The consequences that followed likely persuaded many leaders in the community, under pressure from the Russian authorities to support the war, to choose silence instead.

When I called on the Jewish community to seek a future outside of Russia, many thousands answered that call. Around 25% of Russia’s Jews have fled or have plans to leave, going mainly to Israel, the UAE, Armenia, Georgia and Turkey.

However, not everyone can leave, and not everyone will. Russian Jewish communities continue to function to the best of their abilities, though with much less funding and more toned-down programming.

For a clear picture of the new reality in a Russia at war with Ukraine, in conflict with the West and in repression against its own citizens, just look and listen to the reportage of the meeting of Vladimir Putin with Rabbi Berel Lazar, one of the chief rabbis of Russia, the day before International Holocaust Remembrance Day.

Sitting around an immense table, at a “safe” distance far from each other, were Putin, the rabbi, and his sidekick. Nobody looked happy to be there.

Putin needed this meeting to validate his military propaganda: Russia is fighting the neo-Nazi regime in Ukraine, in the spirit of his Soviet predecessor fighting Nazi Germany during WWII. Of course the Jews are on his side.

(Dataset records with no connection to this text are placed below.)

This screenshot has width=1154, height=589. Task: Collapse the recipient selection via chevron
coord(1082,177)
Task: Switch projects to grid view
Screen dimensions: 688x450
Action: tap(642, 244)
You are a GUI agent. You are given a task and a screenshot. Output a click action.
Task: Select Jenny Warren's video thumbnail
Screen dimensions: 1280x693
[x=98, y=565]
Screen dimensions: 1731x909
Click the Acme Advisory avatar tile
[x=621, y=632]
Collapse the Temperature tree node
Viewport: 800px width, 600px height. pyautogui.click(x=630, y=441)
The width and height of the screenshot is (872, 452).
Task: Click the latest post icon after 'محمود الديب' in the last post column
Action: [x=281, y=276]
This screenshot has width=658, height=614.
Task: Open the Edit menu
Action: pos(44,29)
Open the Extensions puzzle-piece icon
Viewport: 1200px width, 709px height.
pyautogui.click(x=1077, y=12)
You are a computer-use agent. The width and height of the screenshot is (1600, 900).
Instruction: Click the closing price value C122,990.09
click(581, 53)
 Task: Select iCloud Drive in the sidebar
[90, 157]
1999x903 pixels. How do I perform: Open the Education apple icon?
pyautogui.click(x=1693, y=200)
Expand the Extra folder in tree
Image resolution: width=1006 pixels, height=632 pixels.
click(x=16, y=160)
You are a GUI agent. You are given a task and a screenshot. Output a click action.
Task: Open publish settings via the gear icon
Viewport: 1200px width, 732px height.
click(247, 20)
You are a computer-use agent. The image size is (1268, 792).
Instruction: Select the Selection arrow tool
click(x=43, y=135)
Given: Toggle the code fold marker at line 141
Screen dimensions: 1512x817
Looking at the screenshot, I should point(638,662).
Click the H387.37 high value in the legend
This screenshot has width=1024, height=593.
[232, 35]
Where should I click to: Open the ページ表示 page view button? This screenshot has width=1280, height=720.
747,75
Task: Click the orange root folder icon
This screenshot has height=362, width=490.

Rabbi Lazar, on the other hand, was very uncomfortable with the whole setup. He tried to voice his call for an end to the “suffering,” while also thanking Putin profusely for everything he was doing. While he was speaking, you could hear the trembling of his voice and the fear emanating from him.

Solomon Mikhoels Courtesy of Russian State Film and Photo Archive

One Russian Jewish official told me that this meeting reminded them of the tragic story of Solomon Mikhoels, Soviet Jewry’s leader during World War II. Recruited by Joseph Stalin to head the Jewish anti-fascist committee, Mikhoels was sent to the United States to convince the Americans to join the war against Nazi Germany.

He traveled from city to city to garner support for the Soviet war effort. Once the war was over, and his services were no longer needed, Stalin discarded him and the other Jewish leaders. Mikhoels’ body was discovered lying in the streets of Minsk in January 1948, where he had supposedly died in an automobile accident. It was widely believed he had been murdered by the state security service.

Jews in Russia today are in a different position than in 1948 because of one reason alone: today the State of Israel, a regional power with nuclear capabilities, guarantees to a large extent the fate of the Jewish community everywhere in the world, come what may.

However, Israel is tilting its support toward Ukraine, and has allegedly been involved in destroying a drone factory in Iran which supplied Russia with drones to attack Ukraine. This will almost certainly influence future relations between Russia and Israel. In any case, the Russian Jewish community and its institutions will remain hostage to the bilateral relations between countries.

We do not know what the future will bring and what changes will take place inside Russia. But based on the history of the not-so-distant past, of community leaders used by the government and then paying the ultimate price for their engagement, we have more than good reason to pray for the safety of its rabbis and Jewish communities.